La economía no es una ciencia exacta. De ser así, una crisis como la que atravesamos desde 2008 hubiera sido predecible y atenuada. Por desgracia, ni los mejores expertos son capaces de anticipar los períodos de regresión económica, porque cada uno de ellos responde a causas diversas. En lo que sí hay unanimidad es que España tardó en reaccionar a la crisis del 2008 y aún no está clara la línea a seguir para salir de ella.

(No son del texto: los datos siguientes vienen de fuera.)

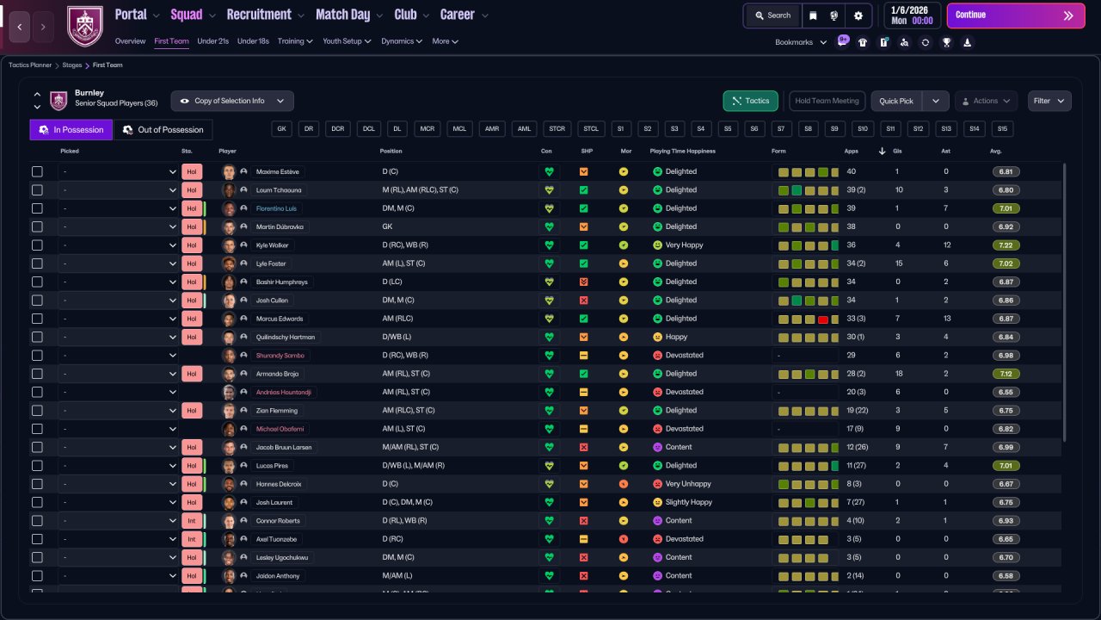Navigate back with the left arrow
The height and width of the screenshot is (620, 1101).
tap(21, 28)
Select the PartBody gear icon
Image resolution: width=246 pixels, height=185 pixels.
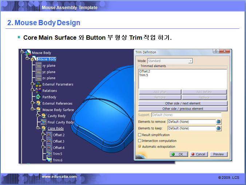(x=39, y=97)
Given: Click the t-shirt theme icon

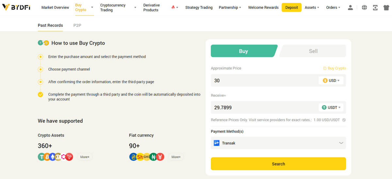Looking at the screenshot, I should [x=385, y=8].
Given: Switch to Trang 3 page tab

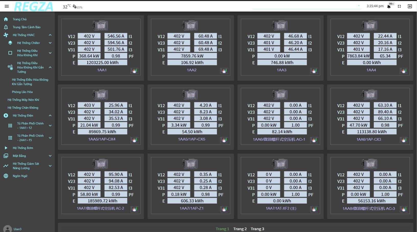Looking at the screenshot, I should point(257,229).
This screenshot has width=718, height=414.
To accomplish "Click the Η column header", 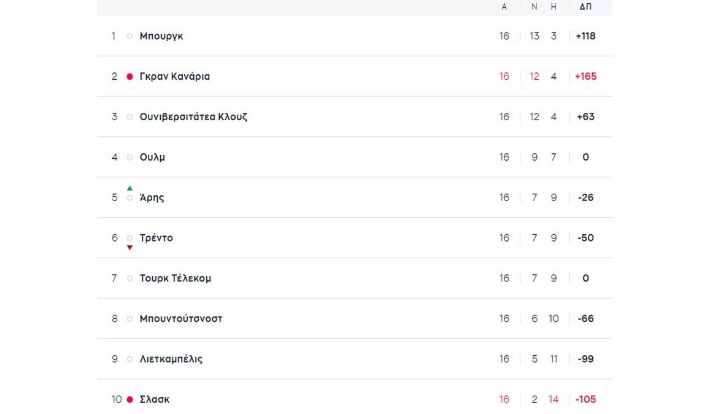I will tap(554, 7).
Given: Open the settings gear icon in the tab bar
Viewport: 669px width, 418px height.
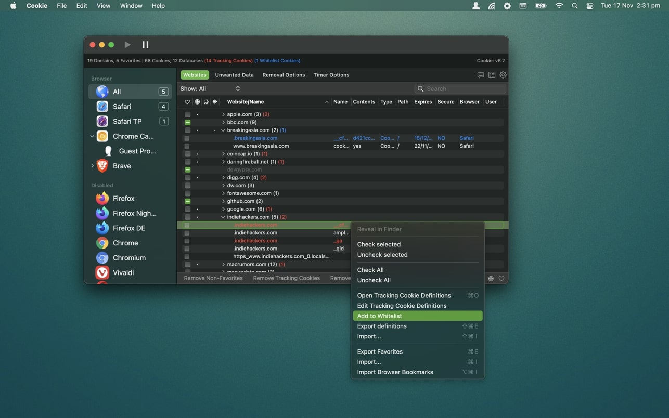Looking at the screenshot, I should [x=503, y=75].
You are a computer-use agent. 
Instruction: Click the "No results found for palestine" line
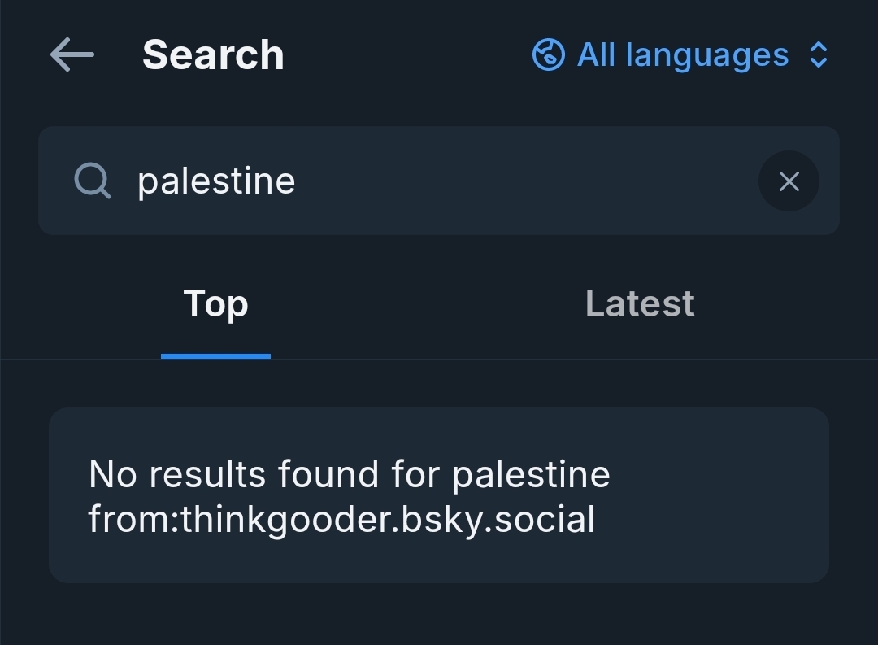[x=349, y=474]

Entre las muchas consecuencias desencadenadas a raíz de la crisis, se encuentra la creación de gobiernos exprés por la presión de los mercados. Primero Grecia, y después Italia, sustituyeron sus jefes de Estado escogidos a través de las urnas por dos presidentes considerados tecnócratas y no políticos. En este sentido, el catedrático en ciencias políticas Fernando Vallespín se preguntaba: “¿Si la solución a la crisis es única y además es técnica, qué necesidad tenemos de votar?” Parece, pues, que la democracia es incompatible con la verdad científica, como si los políticos, y en definitiva los representantes del pueblo, fueran incapaces de encontrar una salida a esta crisis y, en consecuencia, de gobernar. En mi opinión, esta constatación supone, y valga la redundancia, la crisis más importante que jamás han sufrido las democracias occidentales. Poco a poco se consolida la idea de que en el momento en que los mercados dejan de confiar en la capacidad de gobernar de sus políticos, y por lo tanto de aplicar las medidas necesarias para combatirla, estos políticos podrían quedar sustituidos por tecnócratas. Recientemente, el filósofo Jürgen Habermas expresaba que, si la solución para los mercados es ejercer menos democracia, ello significa una renuncia muy importante a los ideales europeos.

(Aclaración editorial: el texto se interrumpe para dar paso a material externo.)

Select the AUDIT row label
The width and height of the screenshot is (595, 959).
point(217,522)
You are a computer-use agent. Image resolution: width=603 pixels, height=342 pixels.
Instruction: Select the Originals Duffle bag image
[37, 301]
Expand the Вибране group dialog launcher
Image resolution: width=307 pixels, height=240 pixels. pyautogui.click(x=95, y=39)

Ante esta nueva realidad, los ciudadanos podemos esperar pasivamente a que el poder político y el económico propongan soluciones –hasta el momento poco alentadoras– o bien participar activamente para frenar los excesos y la especulación y construir así un nuevo mundo. Aquellos que nos dedicamos ala Educación Superior tenemos una gran responsabilidad, porque el colectivo de jóvenes es precisamente el más afectado por la crisis. Por ello, más que nunca, la función de la universidad debe ser la de formar jóvenes y crear líderes que sean no solo unos espléndidos profesionales, sino también personas comprometidas con en el desarrollo moral, social y económico del propio país, pero también del mundo global.

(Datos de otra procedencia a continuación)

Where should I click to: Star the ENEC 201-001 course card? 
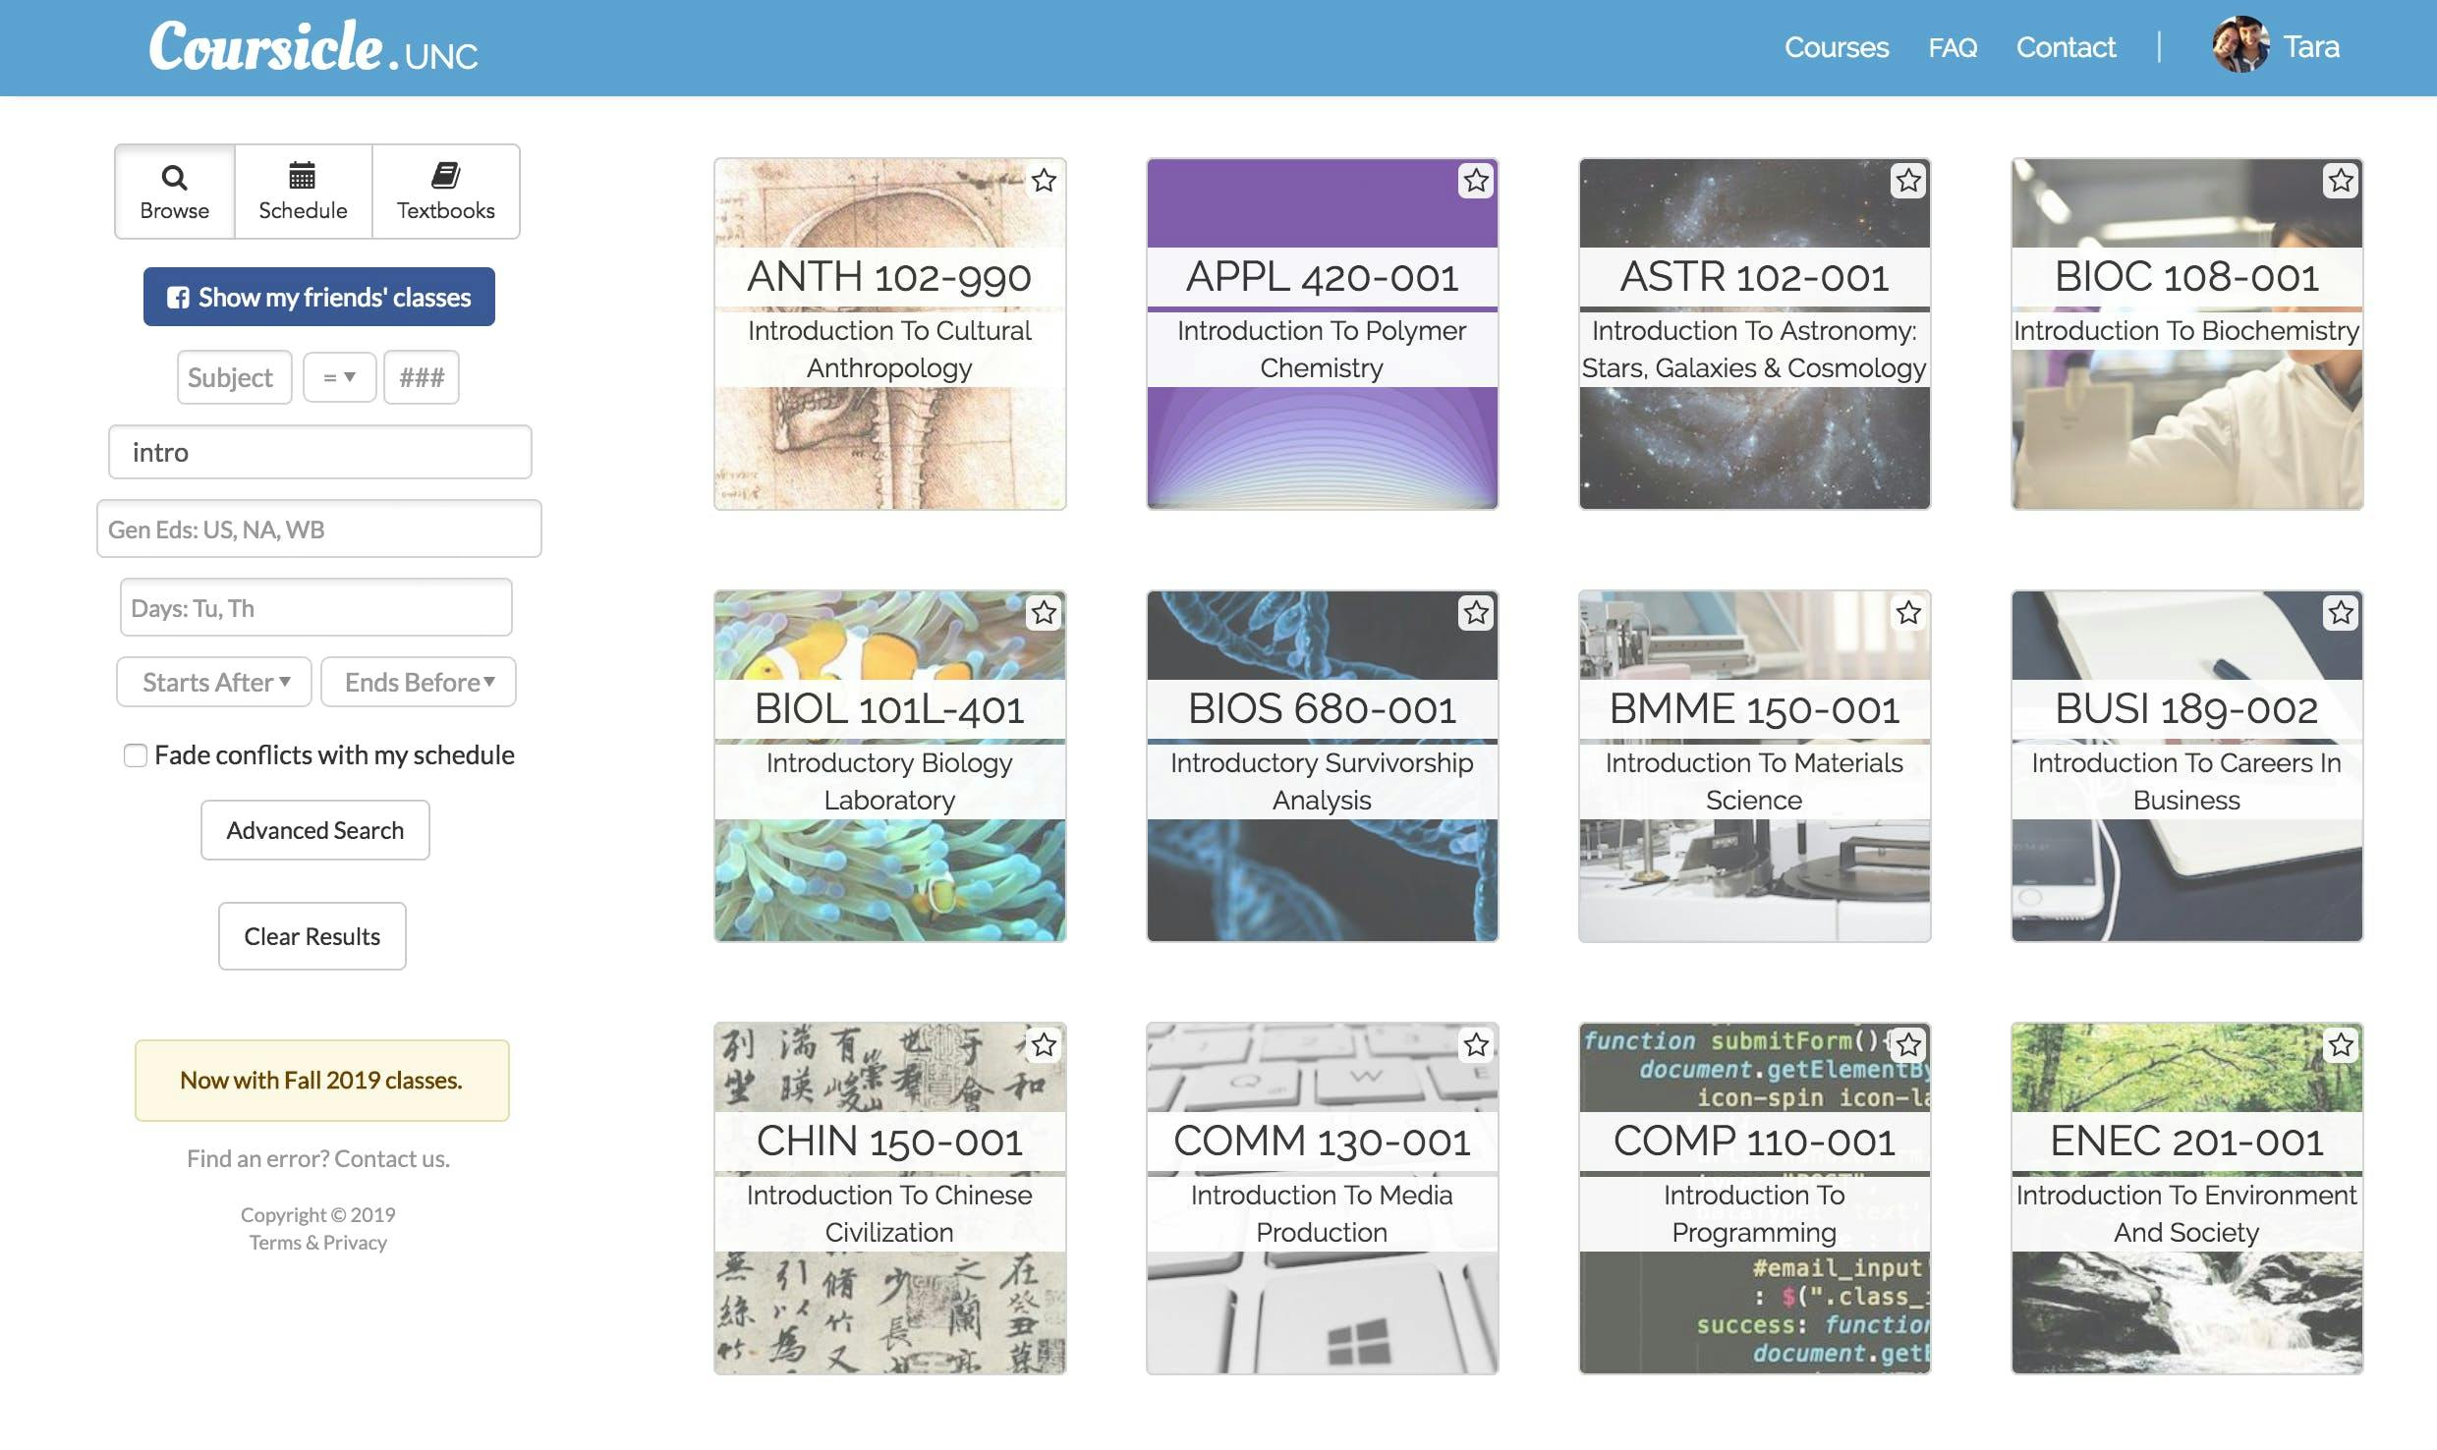2341,1045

En este sentido, la universidad no ha de ser solamente un lugar para aprender habilidades y competencias de la parte más cualificada de la población juvenil, sino un actor vital en la definición de opciones estratégicas. Así entendida, la universidad, que no ha sido la causa de la crisis, puede ser parte de su solución; sin embargo, si de verdad queremos contribuir debemos cambiar no solo el escenario, sino también el guión.
Compartir el saber, generar conocimiento, fomentar la emprendeduría, el trabajo en equipo y la iniciativa social, hacer de la investigación una herramienta útil apostando por la innovación y la transferencia, son algunos de los nuevos deberes. El programa Erasmus, y posteriormente Bolonia, fueron una clara apuesta europea para fomentar modelos universitarios competitivos. Ahora, con la mirada puesta en el Horizonte 2020 y la sostenibilidad, hemos de apostar por un conocimiento productivo.